Arabische Halbinsel: Die Geschichte von Tahir* trifft auf viele Menschen in Saudi-Arabien zu: Tahir hat wie viele andere Saudi-Araber den Islam satt. Er möchte all die strengen religiösen Regeln und Pflichten nicht mehr befolgen. Ihn begleitet die Frage: «Was bedeutet es wirklich, ein Saudi zu sein?» In ihm erwacht eine Leidenschaft für die Geschichte und Literatur seines Landes – zu der Zeit, bevor der Islam aufkam.
Als in seiner Heimatstadt Ende 2024 ein neues Museum über die christliche Geschichte der Stadt eröffnet wird, ist er begeistert. Tahir denkt: «Um die unsere Kultur wirklich zu begreifen, müssen wir auch unsere vorislamische Geschichte verstehen, bis hin zur Zeit, als wir alle noch Nomaden waren.»
Seine Heimatstadt eine interessante Vergangenheit.
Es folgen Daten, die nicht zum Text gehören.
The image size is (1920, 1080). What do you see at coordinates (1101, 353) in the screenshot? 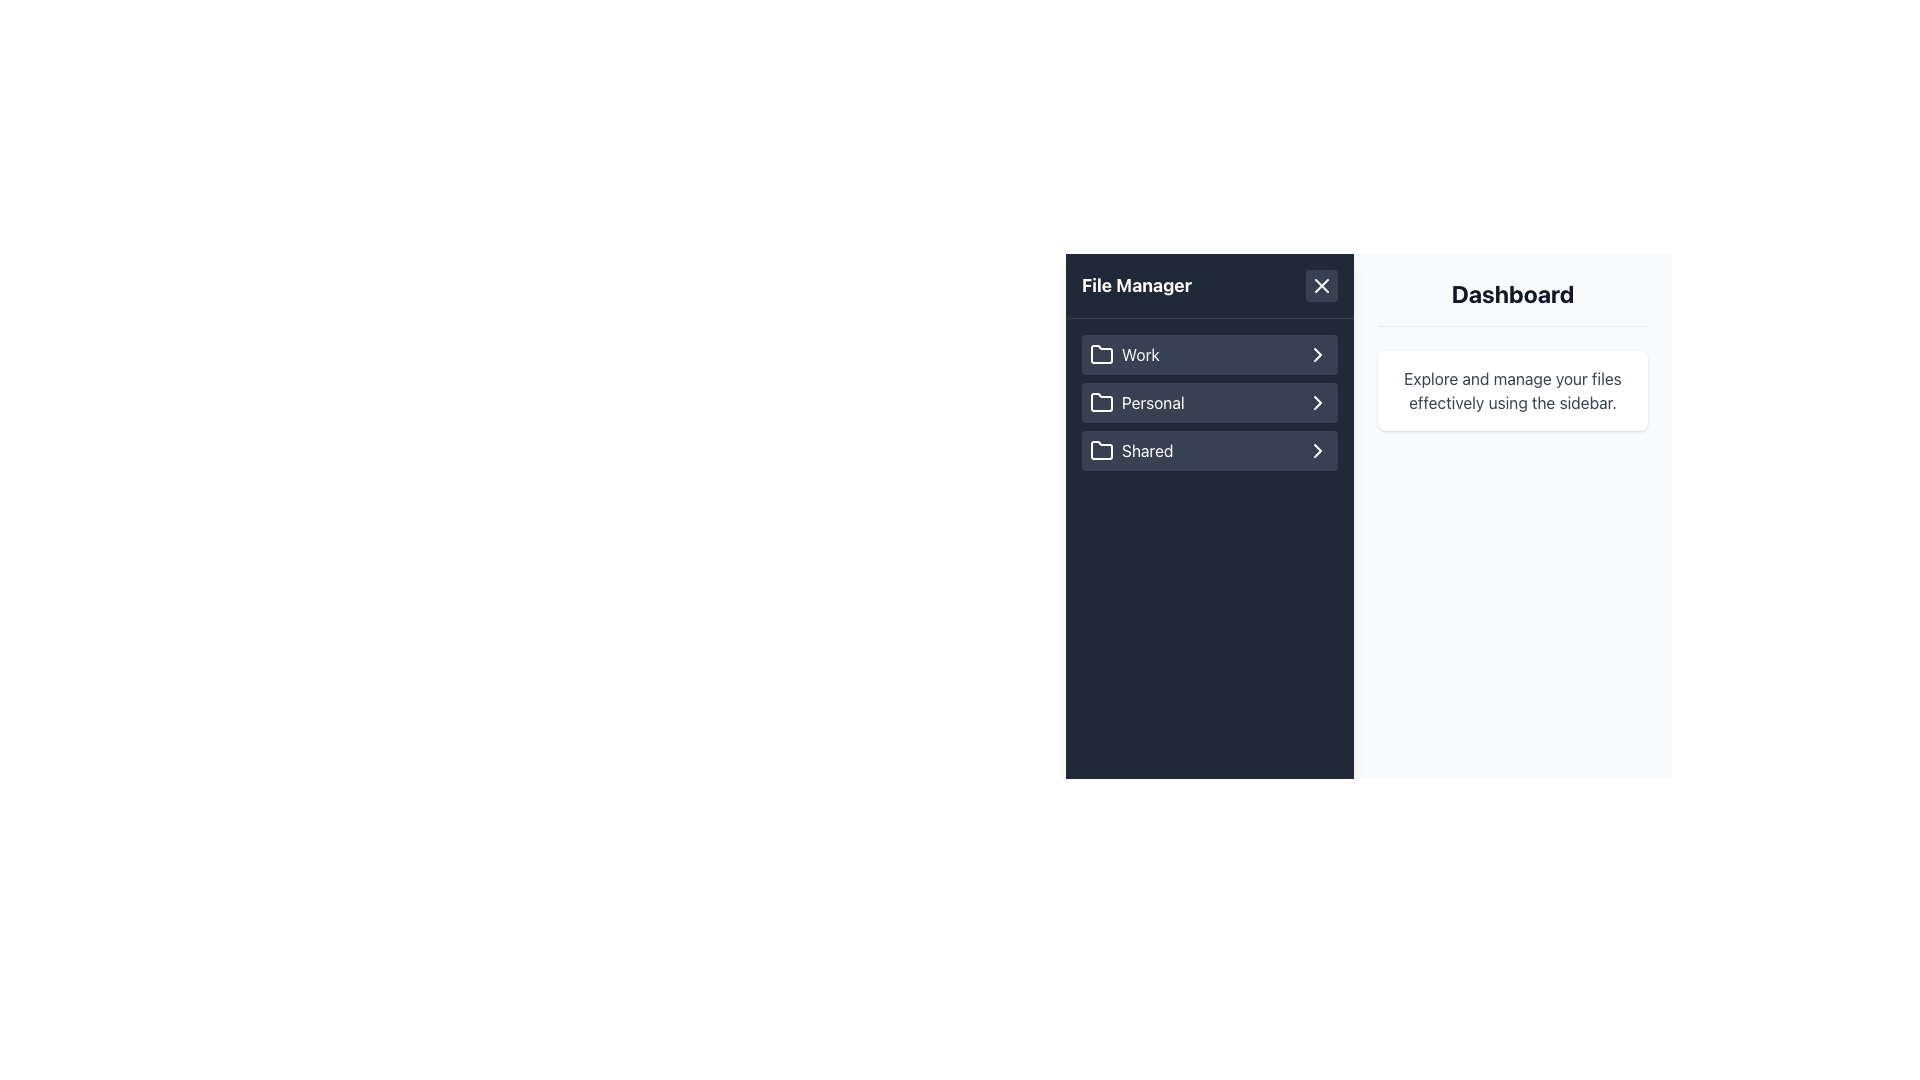
I see `the minimalist folder icon outlined with a white stroke, located to the left of the 'Work' text in the 'File Manager' sidebar menu` at bounding box center [1101, 353].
In der Region leben jemenitische Stämme, aber heute ist sie Teil Saudi-Arabiens. Der Überlieferung nach war diese Stadt eine der ersten christlichen Städte auf der Arabischen Halbinsel. Doch im Jahr 523 nach Christus wurde sie von einem König erobert, der alle Christen köpfen oder bei lebendigem Leib verbrennen liess. Einer der Märtyrer, der Heilige Arethas (auf Arabisch: Harith bin Ka’b), wird dort seit 1500 Jahren bis heute verehrt. Immer noch werden verbrannte menschliche Knochen aus dieser Zeit ausgegraben.
Der unerschütterliche Glaube dieser frühen christlichen Märtyrer inspiriert Tahir so sehr, dass er sein Leben Jesus anvertraut. In Chatrooms tauscht er sich mit anderen aus, denen es ähnlich ergeht. Zunächst reden sie meistens über historische Fakten. Bald darauf beginnen einige von ihnen, Bibelstellen und Predigten miteinander zu teilen. Tahir wird dadurch in seinem neu entdeckten Glauben ermutigt.
Doch es gibt auch eine Schattenseite: Einige seiner neuen Bekannten aus den Foren verschwinden plötzlich aus dem Netz. Er befürchtet das Schlimmste: Dass der Staat sie mundtot gemacht hat, weil sie zu weit gegangen sind. Ein prominenter saudi-arabischer Influencer, der einst täglich über die christliche Geschichte Saudi-Arabiens postete, ist seit Monaten nicht mehr online und beantwortet Tahirs Nachrichten nicht mehr. Tahir hat Angst, zu offen über seinen neuen Glauben zu reden.